Moreover, the intensity of the lateral electrical field increases since the channel becomes relatively short as the flash memory cell is shrunk. Consequently, the hot holes have a significant effect when the channel length is shorter than 0.8 .mu.m, resulting in an inferior erasing efficiency. A split gate flash memory cell also having a short channel effect, for example when the channel length of floating gate is under 0.35 .mu.m, is easily damaged since the probability of forming hot holes is markedly increased by the lateral electrical field while erasing.
Flash memory is widely used in notebook computers, digital cameras and digital mobile telephones, etc., due to its low power consumption and rapid access. However, the number of rewritable cycles for a flash memory must be increased for further applications. At present, the number of rewritable cycles for each flash memory is about 10,000. A 1000,000-cycle flash memory is needed to fabricate a desired silicon disk driver.

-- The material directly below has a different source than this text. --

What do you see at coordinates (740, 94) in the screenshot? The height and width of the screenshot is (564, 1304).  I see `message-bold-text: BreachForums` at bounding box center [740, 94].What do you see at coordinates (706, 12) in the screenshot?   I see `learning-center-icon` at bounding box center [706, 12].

The reason that the flash memory can not be erased any more after several-thousand times of rewriting is that a large amount of hot holes are captured in the tunnel oxide while erasing, and the electrical field produced by the hot holes reduces the erasing efficiency. To reduce the hot hole trap formed during erasure, the energy that the holes gained while being accelerated by the electrical field must be effectively reduced.

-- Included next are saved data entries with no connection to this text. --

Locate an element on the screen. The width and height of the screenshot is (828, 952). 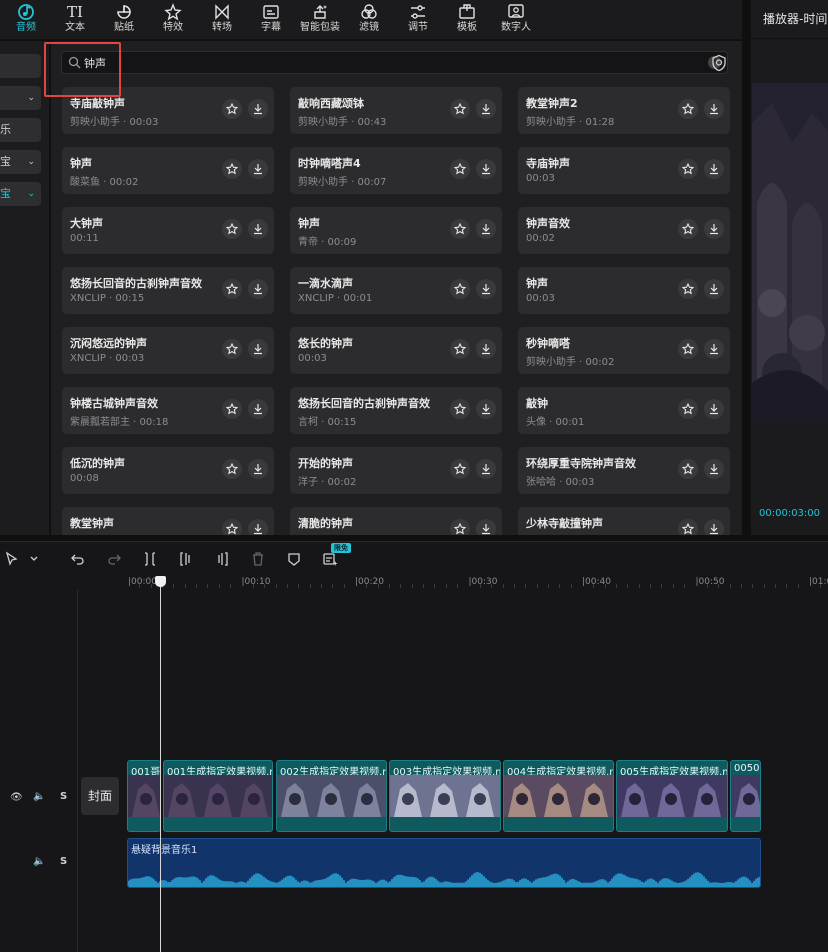
sound-card: 寺庙钟声 00:03 is located at coordinates (624, 170).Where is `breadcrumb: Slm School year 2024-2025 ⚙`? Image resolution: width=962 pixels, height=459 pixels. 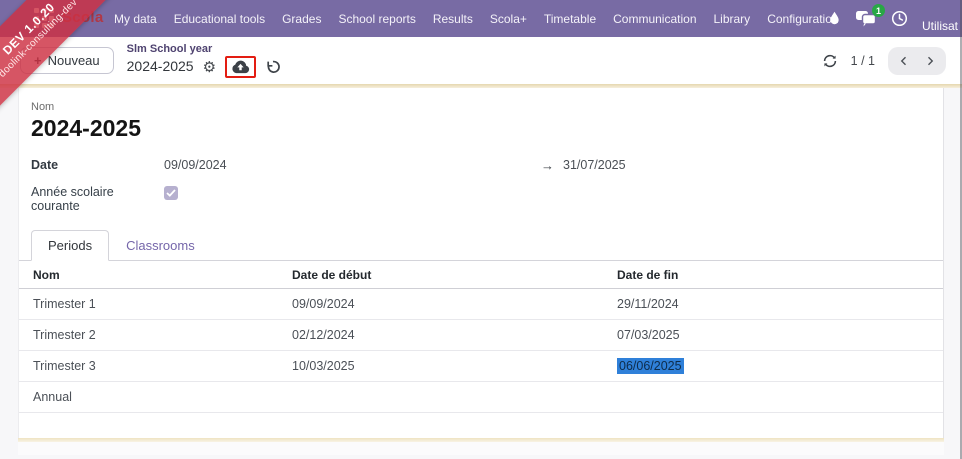 breadcrumb: Slm School year 2024-2025 ⚙ is located at coordinates (204, 61).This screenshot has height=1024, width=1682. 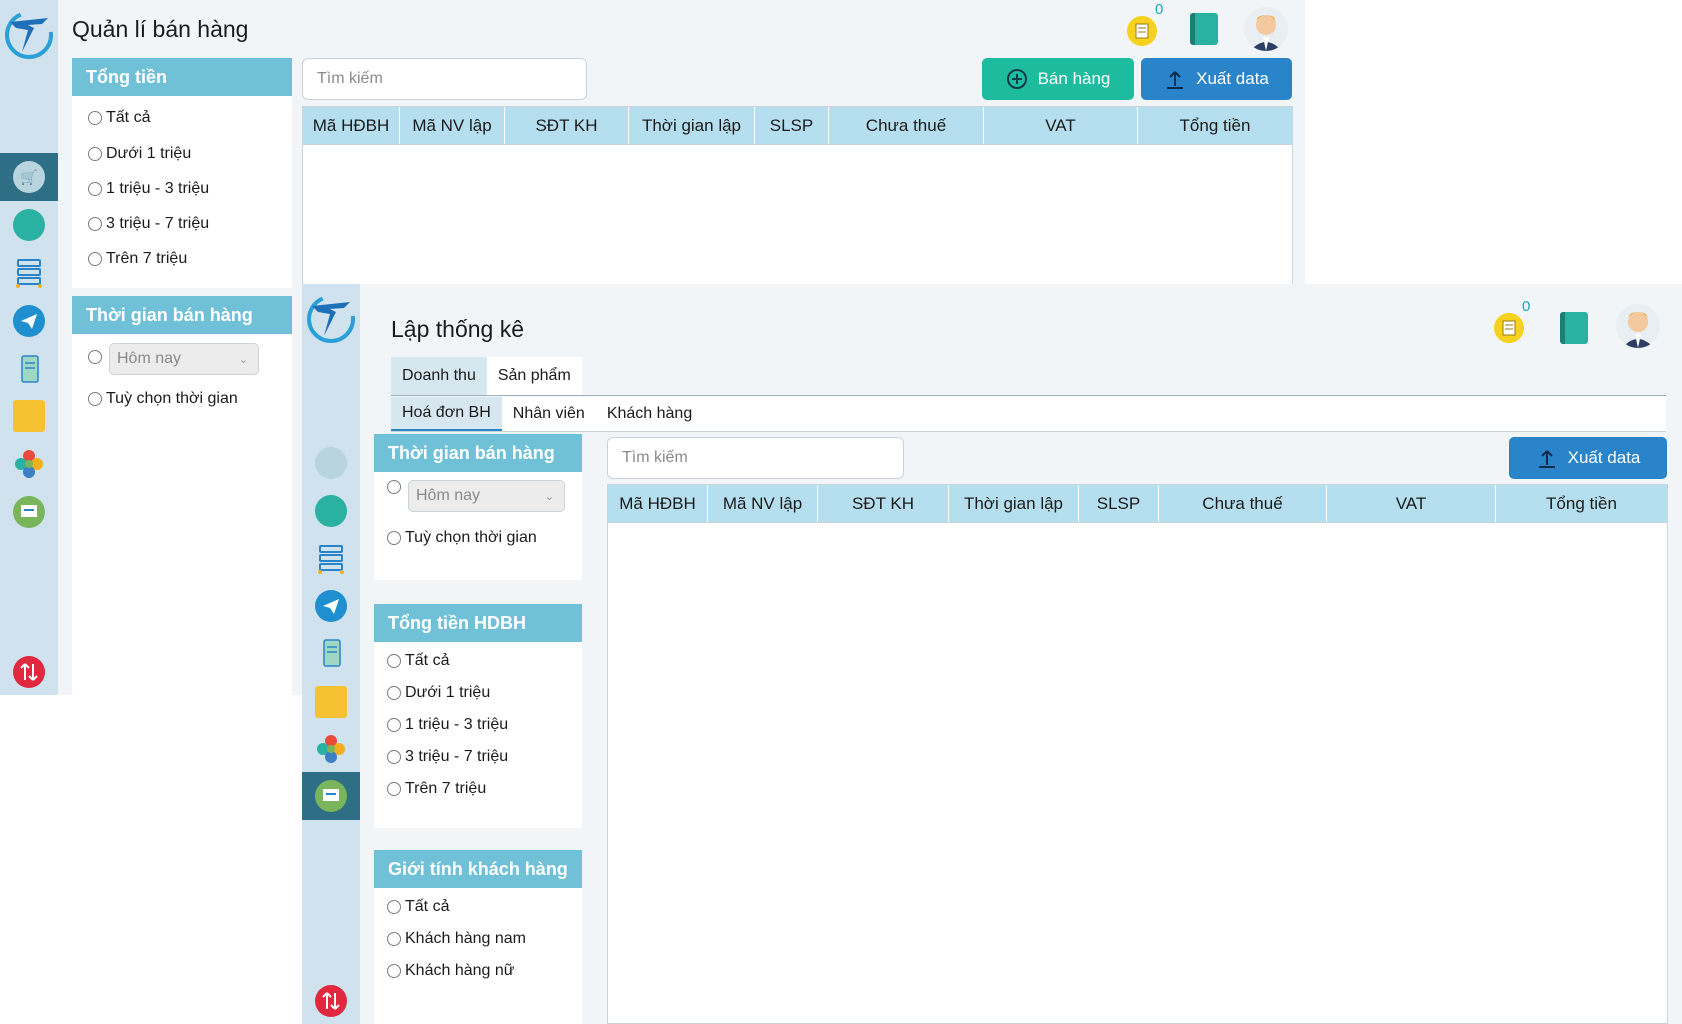 I want to click on sell-button: Bán hàng, so click(x=1058, y=79).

Conventionally, a split gate flash memory is programmed by source side injection, such as the manner disclosed in "A new flash-erase EEPROM cell with a sidewall select-gate on its source side," Technical Digest of IEEE Electron Device Meeting 1988, by Naruka et al. Refer to FIG. 2, in which the programming is performed at the source side, that is, the source 10 is grounded, a voltage of 12 volts is applied to the control gate 12, a voltage of 5 volts is applied to the drain 14, and a voltage of 1.8 volts is applied to the select gate 18, thus the electrons can be injected from the source side into the floating gate 16. Conversely, the flash memory is erased by the Fowler-Nordhelm tunneling effect at the drain side. As described above, the rewritable cycle of the flash memory cell can be reduced because the amount of hot holes being captured increases.

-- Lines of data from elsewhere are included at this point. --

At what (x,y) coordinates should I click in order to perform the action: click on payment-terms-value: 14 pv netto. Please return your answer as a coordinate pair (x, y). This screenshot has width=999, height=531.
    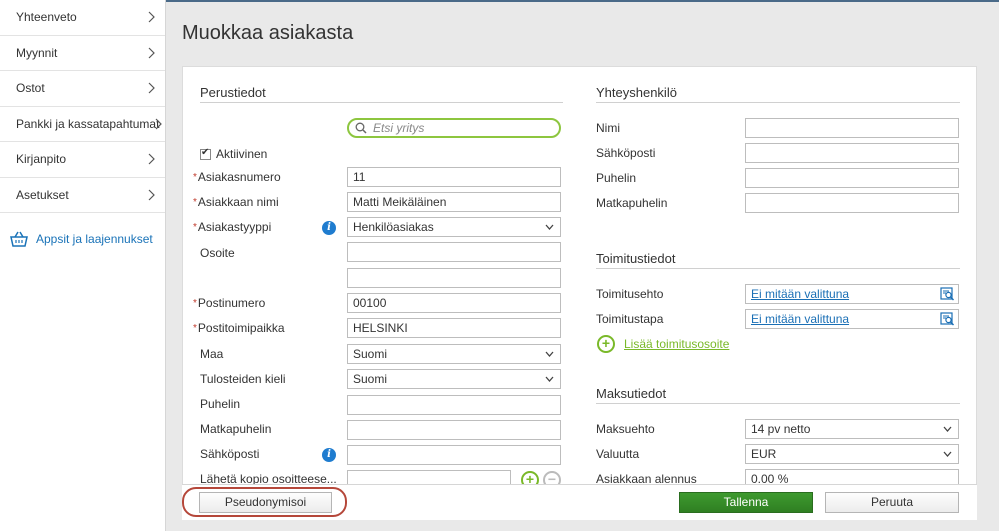
    Looking at the image, I should click on (781, 429).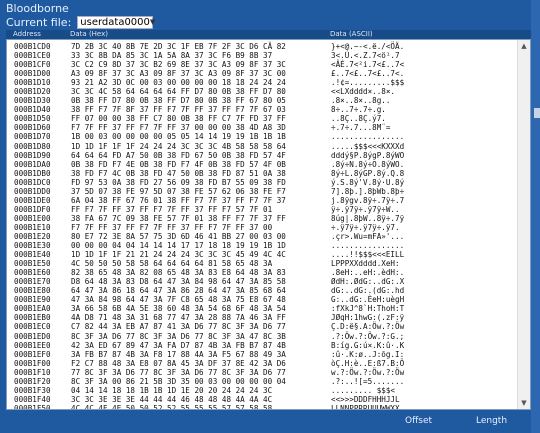 The height and width of the screenshot is (433, 540). What do you see at coordinates (524, 403) in the screenshot?
I see `scroll-down-icon: ▼` at bounding box center [524, 403].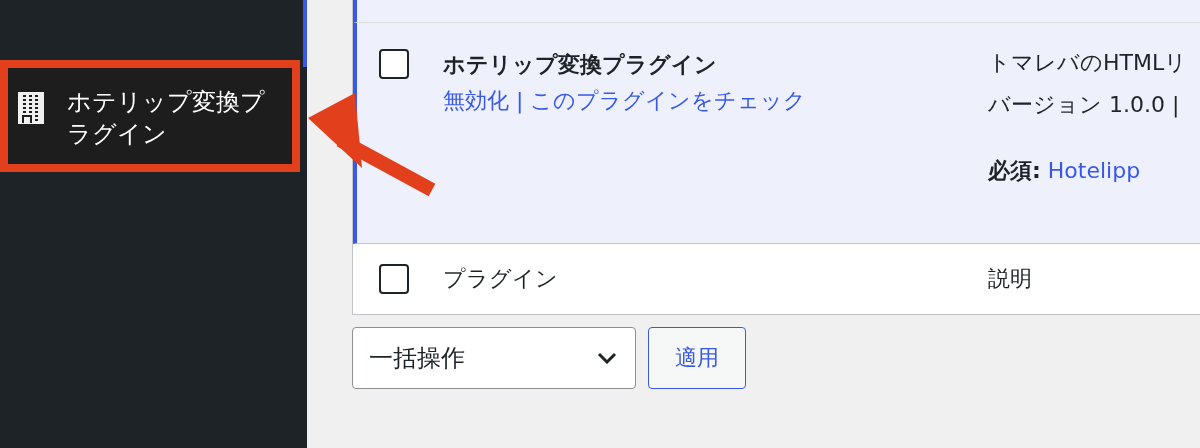  What do you see at coordinates (580, 65) in the screenshot?
I see `plugin-name: ホテリップ変換プラグイン` at bounding box center [580, 65].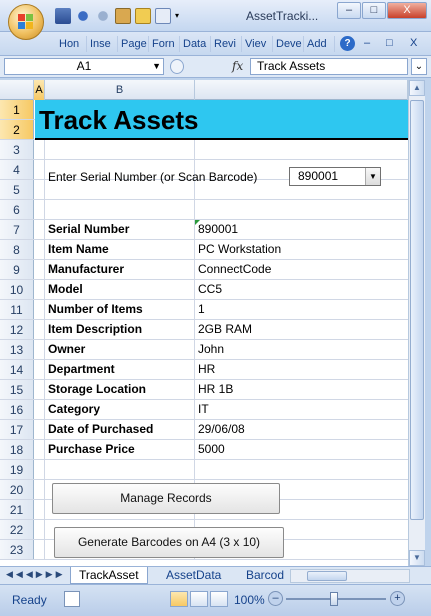  Describe the element at coordinates (222, 120) in the screenshot. I see `page-title: Track Assets` at that location.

Further, during the period of erasure, the holes produced by band-to-band tunneling current are accelerated by the lateral electrical field and become hot holes. The hot holes are attracted by the negative voltage applied to the control gate and then move upwardly to collide with the oxide layer and form many hole traps in the oxide. The electrical field produced by the holes stimulated in the oxide layer will block the electrical field formed between the drain and the control gate. Accordingly, the electrons in the floating gate can not be discharged effectively even when a positive voltage and a negative voltage are applied to the drain and the control gate, respectively. This results in a reduction of the number of rewritable cycles for a memory cell.